Article:
2. We believe that scientific knowledge and technological power are among the means ordained of God to enable such exaltation, including realization of diverse prophetic visions of transfiguration, immortality, resurrection, renewal of this world, and the discovery and creation of worlds without end.
3. We feel a duty to use science and technology according to wisdom and inspiration, to identify and prepare for risks and responsibilities associated with future advances, and to persuade others to do likewise.
Mormon Transhumanism: "Eternal Progression towards becoming like God" is the title of an interview between Hank Hyena of H+ Magazine and Lincoln Cannon, co-founder, director, and president of the Mormon Transhumanist Association, published August 22, 2010. According to Mr. Cannon,
Today, the Mormon Transhumanist Association consists of 116 members, with approximately 41% living in Utah and 90% living in the United States. The purpose of the Mormon Transhumanist Association is to promote the Transhumanist Declaration and the Mormon Transhumanist Affirmation.
Interesting excerpts from the interview include the following:
H+: Is the Mormons religion compatible with transhumanism?
LC: Most Mormon Transhumanists consider our religion to be remarkably compatible with transhumanism. We consider Mormonism to be a religious transhumanism. Eternal progression is a central doctrine of Mormonism. Basically, the idea is that we have all existed in some form or another into the indefinite past, that we have been and are progressing toward becoming like God in a creative and benevolent capacity, and that we should each help others do the same into the indefinite future. Mormon scripture asserts the work of God to be that of bringing about immortality and eternal life, and invites us all to participate in that work...
... H+: Are their passages in the Book of Mormon that are ‘transhumanist’?

Entries:
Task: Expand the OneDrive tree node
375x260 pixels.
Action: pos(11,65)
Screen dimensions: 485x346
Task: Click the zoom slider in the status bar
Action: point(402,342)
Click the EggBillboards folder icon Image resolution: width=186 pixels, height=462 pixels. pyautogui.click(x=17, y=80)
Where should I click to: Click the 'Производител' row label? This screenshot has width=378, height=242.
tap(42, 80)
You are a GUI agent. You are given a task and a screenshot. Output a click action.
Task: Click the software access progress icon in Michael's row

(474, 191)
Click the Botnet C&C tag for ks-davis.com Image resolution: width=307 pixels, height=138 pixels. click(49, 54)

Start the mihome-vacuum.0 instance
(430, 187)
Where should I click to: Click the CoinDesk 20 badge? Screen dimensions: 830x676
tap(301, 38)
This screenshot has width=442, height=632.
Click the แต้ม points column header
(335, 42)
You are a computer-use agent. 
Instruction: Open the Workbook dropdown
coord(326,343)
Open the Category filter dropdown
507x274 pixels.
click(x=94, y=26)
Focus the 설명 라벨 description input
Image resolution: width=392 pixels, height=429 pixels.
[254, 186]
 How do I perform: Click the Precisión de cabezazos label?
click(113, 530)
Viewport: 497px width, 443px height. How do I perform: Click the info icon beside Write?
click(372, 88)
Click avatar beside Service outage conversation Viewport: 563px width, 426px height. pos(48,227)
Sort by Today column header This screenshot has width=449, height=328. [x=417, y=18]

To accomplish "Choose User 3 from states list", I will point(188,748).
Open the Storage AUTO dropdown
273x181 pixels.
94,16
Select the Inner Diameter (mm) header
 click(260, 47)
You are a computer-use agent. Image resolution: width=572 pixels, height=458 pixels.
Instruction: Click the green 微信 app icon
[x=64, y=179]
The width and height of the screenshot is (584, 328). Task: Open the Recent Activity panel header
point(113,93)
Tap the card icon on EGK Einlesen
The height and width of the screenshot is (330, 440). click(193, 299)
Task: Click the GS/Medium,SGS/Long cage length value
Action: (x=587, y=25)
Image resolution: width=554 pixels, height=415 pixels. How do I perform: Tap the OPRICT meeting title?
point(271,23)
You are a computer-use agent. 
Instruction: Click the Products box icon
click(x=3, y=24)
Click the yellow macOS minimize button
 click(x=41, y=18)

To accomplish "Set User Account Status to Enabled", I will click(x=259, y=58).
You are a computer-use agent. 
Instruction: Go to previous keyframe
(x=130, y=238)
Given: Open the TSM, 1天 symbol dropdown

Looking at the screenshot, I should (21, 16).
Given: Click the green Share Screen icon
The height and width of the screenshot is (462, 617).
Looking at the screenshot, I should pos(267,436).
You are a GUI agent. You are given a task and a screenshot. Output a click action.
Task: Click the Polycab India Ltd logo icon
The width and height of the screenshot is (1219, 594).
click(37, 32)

Requests:
A. In the Mormon Transhumanism excerpt, how many members does the Mormon Transhumanist Association have?
B. Write the next part of the Mormon Transhumanism excerpt, picking up right after its final line.

The responses:
A. 116 members

B.
LC: Sure. Here are a few of my favorites:
2 Nephi 9: 10-13 teaches that death is an "awful monster"
Alma 11: 44-45 teaches that immortals are embodied
Alma 60: 20-23 teaches that God will not deliver us from death unless we use the means provided
3 Nephi 28: 1-12 teaches that, all else being equal, those who desire not to die are "more blessed" than those who desire to die
Other Mormon scripture, particularly the "Doctrine and Covenants," is more heavily transhumanist. And there are speeches from prominent Mormon authorities, such as Joseph Smith, that are also more heavily transhumanist.
H+: If you could create a Mormon futuristic transhuman utopia, what would it look like?
LC: Mormon cosmology, as articulated in Mormon scripture, includes the idea that God, in whom we should all participate, creates worlds without end, heavens and glories without end, each according to the desires of its inhabitants, according to that which they are willing to receive. While I do not subscribe to mere moral relativism, I do value this idea of an indefinitely broad and deep cosmos, organized and reorganized in a perpetual work to fulfill desires, wills and laws, overcome conflicts and tensions, and provide time and space enough to explore ourselves and each other, and experience a full measure of our creative capacities. Something like that, in my estimation, is godhood, so far as I can imagine it.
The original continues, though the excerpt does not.